If a researcher probes the shape of an intricately curved surface by rolling a ball across it, then features that are continually curved but whose curvature radius is smaller than the ball radius may appear in the ball's description of the geometry as abrupt points, barriers and singularities.
If the surface being probed contains connections whose scale is smaller than the ball diameter, then these connections may not appear in the ball's map. If the surface contains a wormhole whose throat narrows to slightly less than the ball's diameter, the ball may be able to enter and explore each wormhole mouth, but will not be able to pass through the throat, and will produce a map in which the narrowing mouth walls each terminate in a sharp geometrical spike.
The smooth and multiply connected surface will be mapped by the physics of a "large" particle as being singly connected and including geometrical singularities.

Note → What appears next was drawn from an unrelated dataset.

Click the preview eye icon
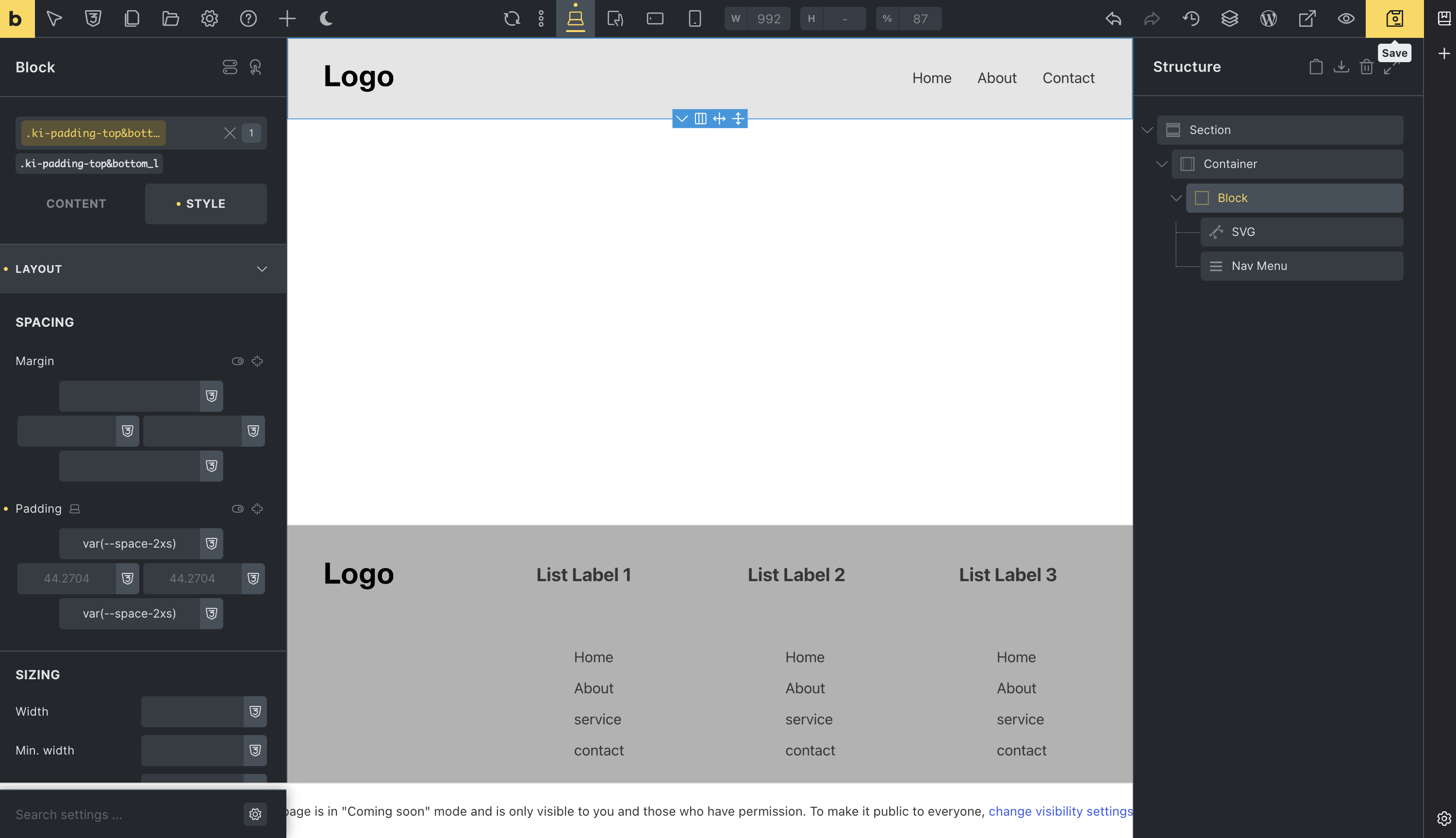This screenshot has width=1456, height=838. 1345,18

If the surface being explored is flexible or elastic, the way the ball is used may affect the reported topology. If the ball is forced into a wormhole mouth that is slightly too small, and the ball and/or throat distorts to allow the ball through, then in the ball's description of the surface, a "new" wormhole connection has suddenly appeared and disappeared again, and the connectivity of the surface has fluctuated unexpectedly.
In this case, no real geometry-change occurs in the deduced shape of the underlying metric – the process identified and "caught" a wormhole candidate (getting the ball wedged in the throat), then modified the curvature of the metric over time, forcing the throat to inflate to dimensions that allowed it to be traversed.

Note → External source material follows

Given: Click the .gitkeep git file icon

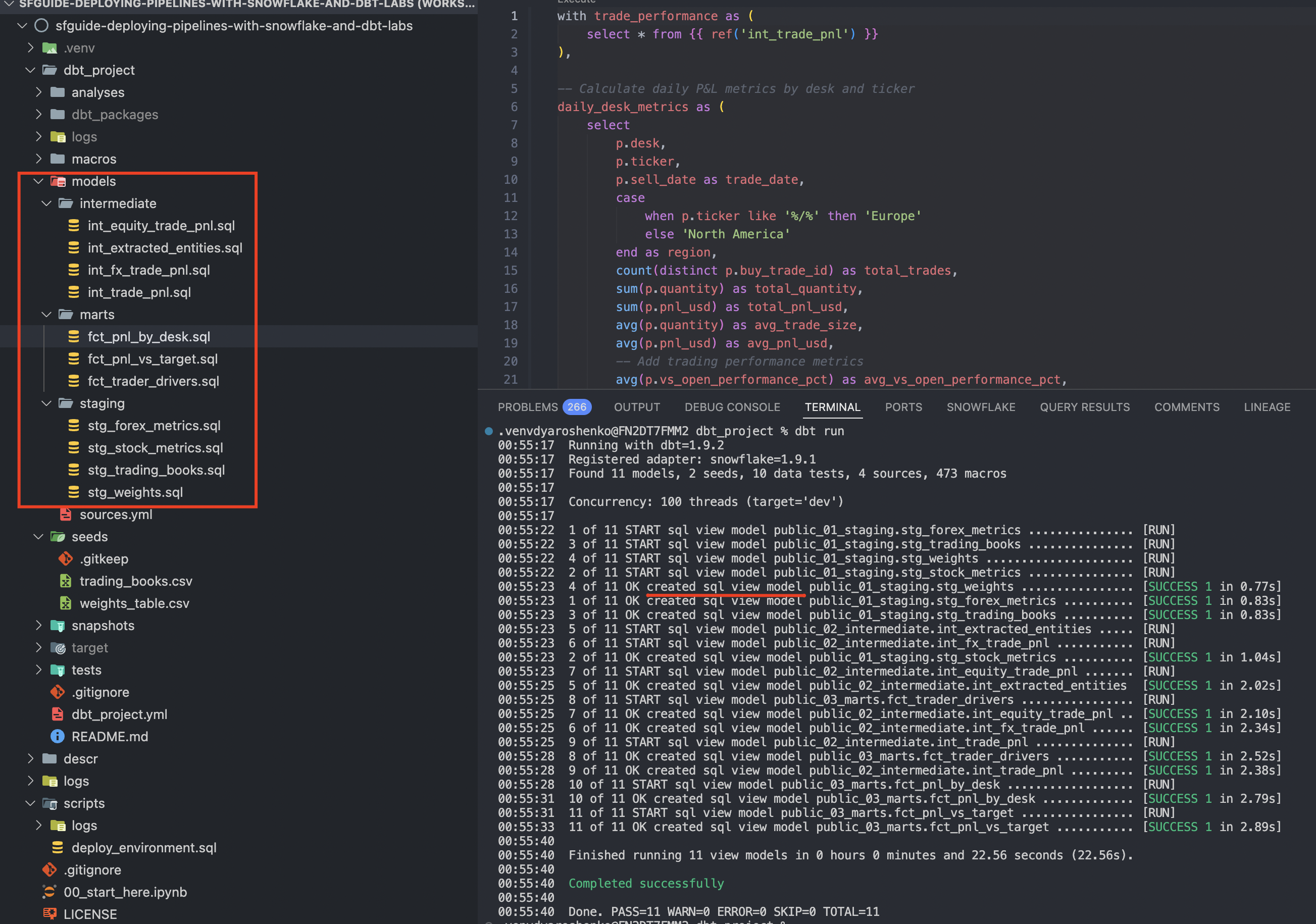Looking at the screenshot, I should tap(65, 559).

In John Wheeler's geometrodynamic description of quantum mechanics, the small-scale structure of spacetime is described as a quantum foam whose connectivities are not obvious part in large-scale physics, but whose behaviours become more apparent as we probe the surface at progressively smaller scales.
In wormhole theory, the idea of this "quantum foam" is sometimes invoked as a possible way of achieving large-scale wormholes without geometry change – instead of creating a wormhole from scratch, it may be theoretically possible to pluck an existing wormhole connection from the quantum foam and inflate it to a useful size.